They pushed through the door of the diner where Homer worked —which bore the unprepossessing name of Nick’s—paused by the cash register so that Michael, at Bliss’s urging and against his better judgment, could buy the incontinent Fish his favourite Crispy Crunch bar, and spotted Homer in the kitchen, presiding over his sweaty grill, laconically frying up a dozen eggs, a rasher of bacon and, to one side of the grill, a hillock-like mound of home fries and onions.
     “Yo, Homer!” yelled Bliss at the top of her substantial lungs, a greeting forceful enough to cause three customers to look up from their newspapers.  Homer waved.
     One of the now dislodged customers was the inevitable Officer Brice Sweetman, who was carving the final scrapings of red jam from its little plastic coffin and carefully spreading it on a slice of cold whole wheat toast.
     “Honest to god, I think you actually live here, Brice!” boomed Bliss.
     He smiled wearily. 
     “I drop in,” he replied.
     Bliss introduced him to Michael.
     You know,” Officer Sweetman said to him, looking sadly at his toast, “this jam actually tastes red.” 
     “Red?” asked Michael.
     “Yeh, red.  Not strawberry.  I wonder if an actual strawberry ever came close to it?”
     “And if it did, how long ago,” added Michael.
     “Hey Homer,” Officer Sweetman yelled in the direction of the kitchen, “why don’t you get some real jam?  Put it in a little pot on the table.”
     “Ask Nick,” said Homer, suddenly flipping the bacon so its violent new hiss drowned out everything else.
     “I’m asking you,” said Officer Sweetman.
     Homer shrugged.
     “Homer,” said Bliss suddenly, “Come out here a minute.  I what you to meet my big deal writer friend, Michael.  You can call him Zorba!”
     “No you can’t,” Michael told them both.
     “Who’s Zorba?” Homer asked, striding from the kitchen and wiping his hands on his apron.  
     “A Greek writer,” said Bliss.
     “He’s not a Greek writer, he’s a character in a novel by a Greek writer.  Damn it, Bliss, I’ve told you this a dozen times now!”
     “Weird name,” muttered Homer.
     “So is Homer,” countered Bliss.
     “I wanted to talk to you some more,” Michael explained to Homer,  speaking loudly  enough to be heard over Homer’s sizzling grease-fire, “because of what Bliss has told me about your love of Renaissance painting—and about how good you are at painting in that manner.”
     “What manner?” said Homer, walking back to his spitting grill where now lay the inert oval patty for the cheeseburger someone had ordered ten minute ago.
     “Your Old Master manner,” Michael replied.
     “I don’t know what that is,” Homer shouted, over the sizzle of the still frosty hamburger patty.
     Michael glanced at Bliss.
     “He really doesn’t.” She told him.
     “He’s just a cook,” interjected Office Sweetman.  “And not a very good one at that.”
     Bliss lumbered out into the kitchen.
     “But he’s my sweet babybaby,” she cooed affectionately, snaking her heavy arms around Homer’s apron’d waist.
     “He is?” said Michael, surprised.
     “Oh sure,” replied Officer Sweetmam taking a final sip of his cold coffee, “they’ve been at it for some time now—six months maybe.”
     “Bliss and Homer?”
     “Right.  Homer and Bliss.  Homer and Bliss and Fish.  Hard to figure, huh?”
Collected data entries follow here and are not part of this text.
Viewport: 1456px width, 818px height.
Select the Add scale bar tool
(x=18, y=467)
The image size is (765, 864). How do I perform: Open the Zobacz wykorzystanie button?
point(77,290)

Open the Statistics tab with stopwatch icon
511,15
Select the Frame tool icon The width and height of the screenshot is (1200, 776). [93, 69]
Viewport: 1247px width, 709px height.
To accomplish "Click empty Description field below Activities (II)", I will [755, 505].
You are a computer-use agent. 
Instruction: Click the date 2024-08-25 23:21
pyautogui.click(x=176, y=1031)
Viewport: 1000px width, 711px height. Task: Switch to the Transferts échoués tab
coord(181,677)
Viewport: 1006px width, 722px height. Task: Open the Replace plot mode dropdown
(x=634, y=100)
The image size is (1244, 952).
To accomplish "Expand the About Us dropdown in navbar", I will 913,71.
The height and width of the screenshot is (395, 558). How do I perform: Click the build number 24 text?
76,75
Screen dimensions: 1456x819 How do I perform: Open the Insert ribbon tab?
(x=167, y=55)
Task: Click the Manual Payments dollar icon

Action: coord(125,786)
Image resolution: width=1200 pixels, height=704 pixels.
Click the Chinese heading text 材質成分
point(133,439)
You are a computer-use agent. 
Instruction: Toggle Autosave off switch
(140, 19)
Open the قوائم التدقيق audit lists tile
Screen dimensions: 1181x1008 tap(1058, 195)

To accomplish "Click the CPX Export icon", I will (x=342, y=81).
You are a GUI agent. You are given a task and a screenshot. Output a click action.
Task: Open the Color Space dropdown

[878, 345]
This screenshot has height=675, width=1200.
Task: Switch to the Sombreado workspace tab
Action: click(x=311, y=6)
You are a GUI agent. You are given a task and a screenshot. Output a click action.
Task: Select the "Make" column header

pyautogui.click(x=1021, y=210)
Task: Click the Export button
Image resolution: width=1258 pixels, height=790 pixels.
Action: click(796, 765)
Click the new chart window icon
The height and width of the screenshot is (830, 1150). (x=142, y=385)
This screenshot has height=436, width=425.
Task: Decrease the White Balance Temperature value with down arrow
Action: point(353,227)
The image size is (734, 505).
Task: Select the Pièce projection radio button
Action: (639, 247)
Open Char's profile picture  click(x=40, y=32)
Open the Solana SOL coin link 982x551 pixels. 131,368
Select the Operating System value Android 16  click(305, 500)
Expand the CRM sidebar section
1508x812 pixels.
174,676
     “Quite hard, yes,” Michael replied.
     Hearing the sound of his name, Fish padded over to Officer Sweetman’s stool and pissed against his leg.
     “Goddammit, Bliss!” howled Office Sweetman, “can’t you teach this stupid mutt some manners?”
     Homer came hustling back into the restaurant. 
     “Watch it, Sweetman,” he said, with what Michael took to be unusual menace.
     “Or else what?” said Officer Sweetman.
     “Just don’t call Fish stupid,” Homer replied.  “He’s not stupid at all.”
     “No, in fact he’s just as smart as Homer is,” added Bliss.
     Michael and Officer Brice Sweetman looked at each other and grinned.
     “Do you want the punchline?” Michael asked him.
     “Oh no, you go right ahead.   Be my guest!”